== Segment start ==

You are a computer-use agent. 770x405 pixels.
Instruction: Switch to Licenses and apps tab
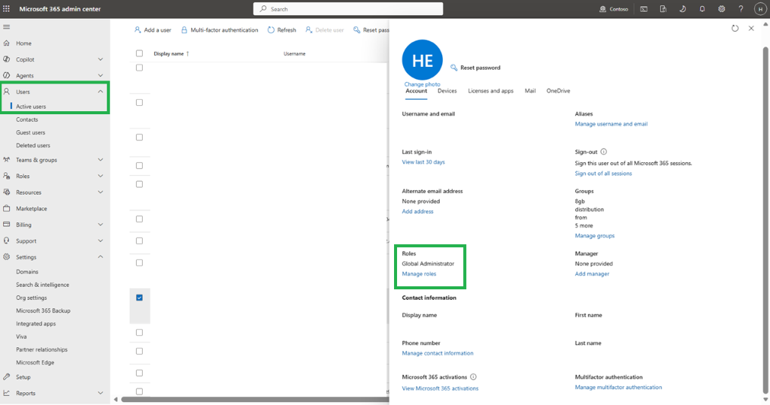pyautogui.click(x=490, y=91)
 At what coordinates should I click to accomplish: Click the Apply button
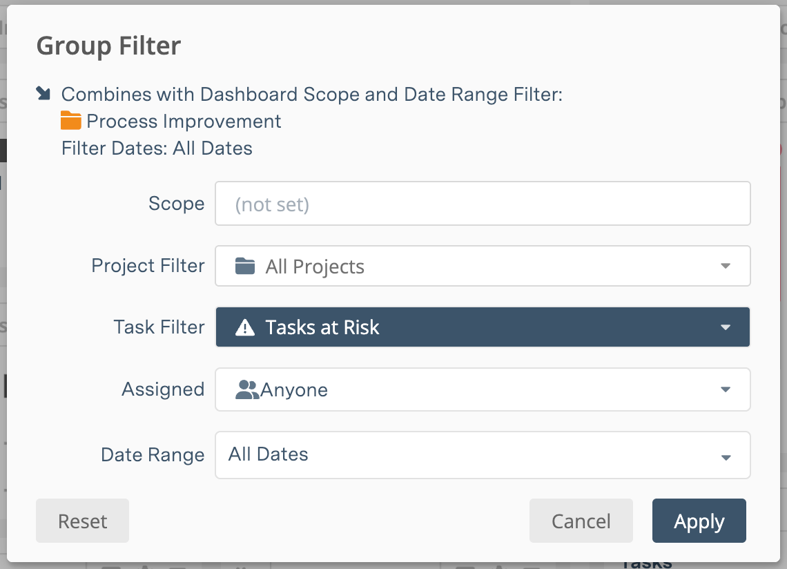(699, 521)
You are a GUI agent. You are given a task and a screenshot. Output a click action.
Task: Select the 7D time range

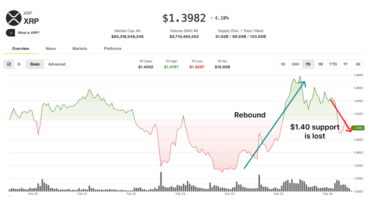coord(308,64)
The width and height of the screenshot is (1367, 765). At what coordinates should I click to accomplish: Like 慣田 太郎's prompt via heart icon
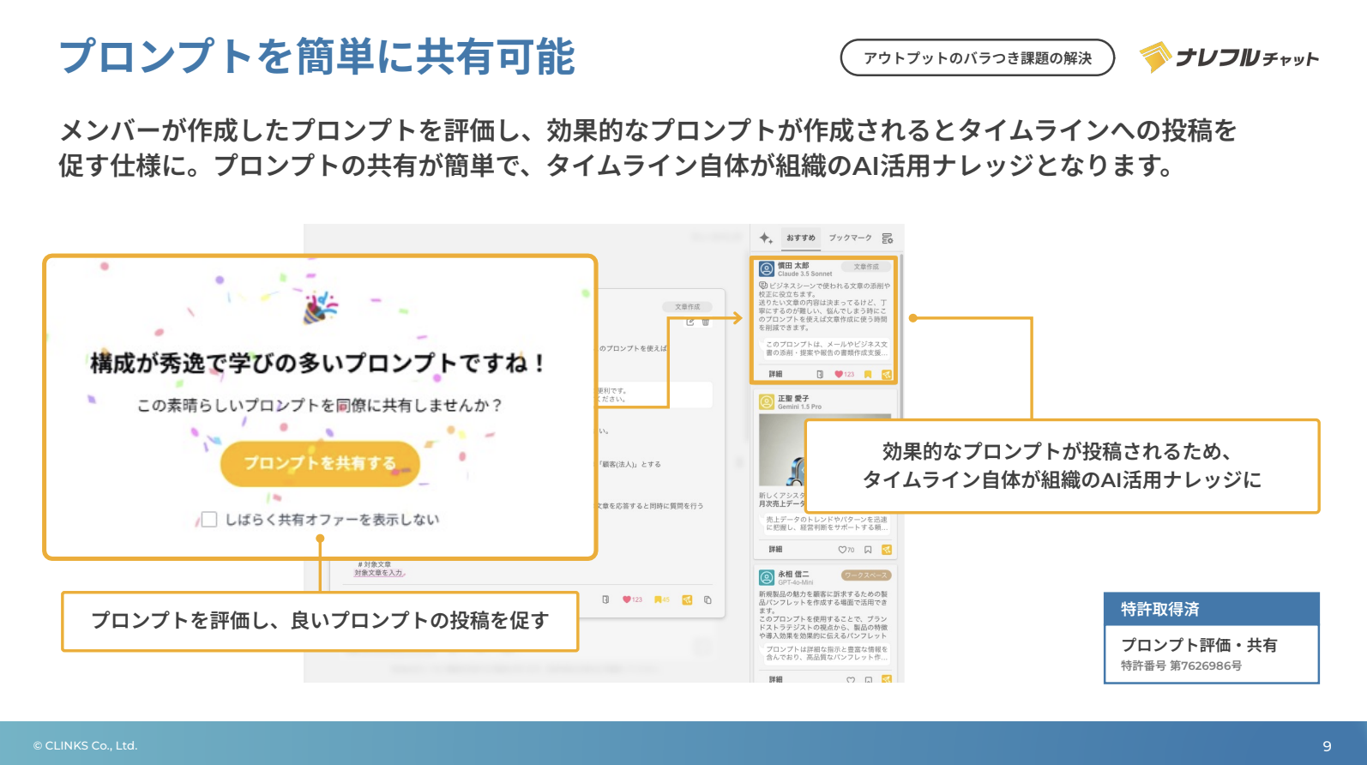[x=839, y=375]
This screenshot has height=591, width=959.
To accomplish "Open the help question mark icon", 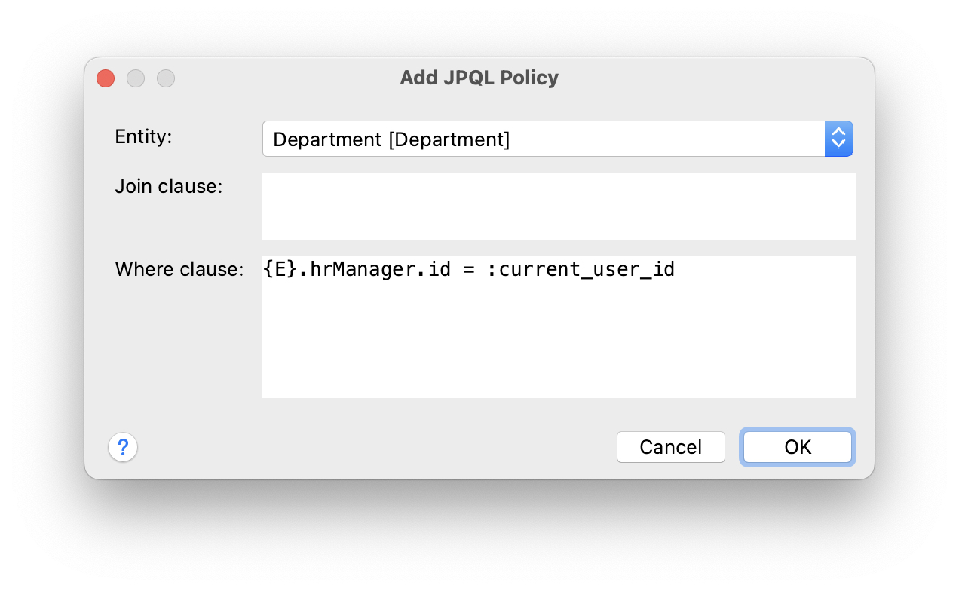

== Segment end ==

TASK GOAL: Copy verbatim the span that begins at the line containing "This screenshot has height=591, width=959." and ends at the last line of the material, inclusive of both; exclude pictures.

YOUR SOLUTION:
This screenshot has height=591, width=959.
To accomplish "Open the help question mark icon", 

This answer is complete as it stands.